Dit boek staat sinds 23 mei 1990 in mijn boekenkast. Na de eerste twee bladzijden heb ik het opgegeven. Totdat ik deze week het weer in handen kreeg, om het in één ruk uit te lezen. Het speelt in het Engeland van de 7e eeuw. De Romeinen en Arthur zijn er niet meer, maar zijn wel levende herinneringen. Keltische en Engelse koninkrijkjes bestaan naast elkaar. Die hebben voortdurend oorlog met elkaar. En dan heb je de Picten ook nog. Het Christendom heeft voet aan de grond gekregen, maar Wodan en Freya (‘de Vrouwe’) zijn nog duidelijk aanwezig. Riemmelth is een Keltische prinses. Haar koninkrijk komt onverwacht zonder mannelijke opvolger te zitten. Om het Rijk veilig te stellen wordt ze uitgehuwelijkt aan een Engelse prins, ze gruwt ervan. Ze neemt snel een Keltisch minnaar, ook een prins. Het maakt niet uit, ze wordt alsnog uitgehuwelijkt aan de Engelse prins, Oswy. Hij blijkt een sympatiek mens. Maar aan zijn hof zit iemand die Riemmelth dood wil hebben. Ze slingert een speer over haar hoofd, daarmee valt ze toe aan Wodan. De heidense riten worden in redelijk detail besproken.

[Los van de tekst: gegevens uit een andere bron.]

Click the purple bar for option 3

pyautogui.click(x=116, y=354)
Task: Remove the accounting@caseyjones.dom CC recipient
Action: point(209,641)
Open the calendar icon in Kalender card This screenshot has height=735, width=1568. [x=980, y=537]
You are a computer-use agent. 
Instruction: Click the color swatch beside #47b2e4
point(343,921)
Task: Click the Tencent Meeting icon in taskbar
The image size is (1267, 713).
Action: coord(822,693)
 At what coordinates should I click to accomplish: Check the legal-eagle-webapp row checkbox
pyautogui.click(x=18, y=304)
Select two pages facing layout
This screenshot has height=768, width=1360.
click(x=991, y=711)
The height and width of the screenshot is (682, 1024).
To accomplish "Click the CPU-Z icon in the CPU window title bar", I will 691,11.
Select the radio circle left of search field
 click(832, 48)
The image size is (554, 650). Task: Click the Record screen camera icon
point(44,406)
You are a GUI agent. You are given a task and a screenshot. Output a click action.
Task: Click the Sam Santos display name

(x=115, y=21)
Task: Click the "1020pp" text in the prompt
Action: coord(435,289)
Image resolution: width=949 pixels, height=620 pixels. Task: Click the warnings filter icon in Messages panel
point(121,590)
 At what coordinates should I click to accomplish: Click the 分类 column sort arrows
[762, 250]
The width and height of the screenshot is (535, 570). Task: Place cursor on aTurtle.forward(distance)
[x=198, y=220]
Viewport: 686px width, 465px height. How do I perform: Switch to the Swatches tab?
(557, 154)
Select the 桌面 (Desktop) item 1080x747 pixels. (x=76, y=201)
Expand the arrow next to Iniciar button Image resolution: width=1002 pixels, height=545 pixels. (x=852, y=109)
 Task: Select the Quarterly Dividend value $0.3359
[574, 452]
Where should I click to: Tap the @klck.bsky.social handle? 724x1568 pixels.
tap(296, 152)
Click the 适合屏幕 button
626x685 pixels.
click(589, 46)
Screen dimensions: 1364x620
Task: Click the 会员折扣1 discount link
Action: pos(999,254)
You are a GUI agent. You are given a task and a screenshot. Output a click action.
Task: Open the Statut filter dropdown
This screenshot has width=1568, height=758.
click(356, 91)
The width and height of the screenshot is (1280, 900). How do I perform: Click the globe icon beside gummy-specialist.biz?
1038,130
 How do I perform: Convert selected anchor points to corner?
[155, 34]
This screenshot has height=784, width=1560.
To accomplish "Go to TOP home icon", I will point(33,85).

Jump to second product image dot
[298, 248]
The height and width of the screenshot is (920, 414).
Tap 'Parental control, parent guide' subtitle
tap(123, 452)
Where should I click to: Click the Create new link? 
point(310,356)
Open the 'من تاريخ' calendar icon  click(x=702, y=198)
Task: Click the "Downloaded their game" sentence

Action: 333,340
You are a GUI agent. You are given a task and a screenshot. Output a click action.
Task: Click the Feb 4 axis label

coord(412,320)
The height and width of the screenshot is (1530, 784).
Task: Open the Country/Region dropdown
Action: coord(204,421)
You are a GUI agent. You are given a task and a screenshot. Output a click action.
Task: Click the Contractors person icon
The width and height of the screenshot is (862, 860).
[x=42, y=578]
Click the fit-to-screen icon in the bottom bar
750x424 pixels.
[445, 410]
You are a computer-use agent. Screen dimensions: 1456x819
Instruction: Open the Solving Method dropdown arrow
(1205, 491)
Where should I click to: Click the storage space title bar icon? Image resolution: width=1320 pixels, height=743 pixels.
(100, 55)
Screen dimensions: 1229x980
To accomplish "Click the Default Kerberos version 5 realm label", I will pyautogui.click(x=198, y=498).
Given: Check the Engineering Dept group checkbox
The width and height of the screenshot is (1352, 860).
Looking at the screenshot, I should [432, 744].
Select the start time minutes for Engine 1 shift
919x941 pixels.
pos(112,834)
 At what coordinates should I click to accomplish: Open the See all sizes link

In haar eigen koninkrijk ontstaat ook onvrede over het feit dat er nu een Engelsman op de troon komt. Intrige en gekonkel. Naast dit alles ziet de schrijfster kans om tamelijk geloofwaardig het leven, met zijn vele eigenaardigheden, te schetsen. Ik vind het een erg mooi boek en verbaas mij erover dat het zo lang geduurd heeft voor ik het gelezen heb.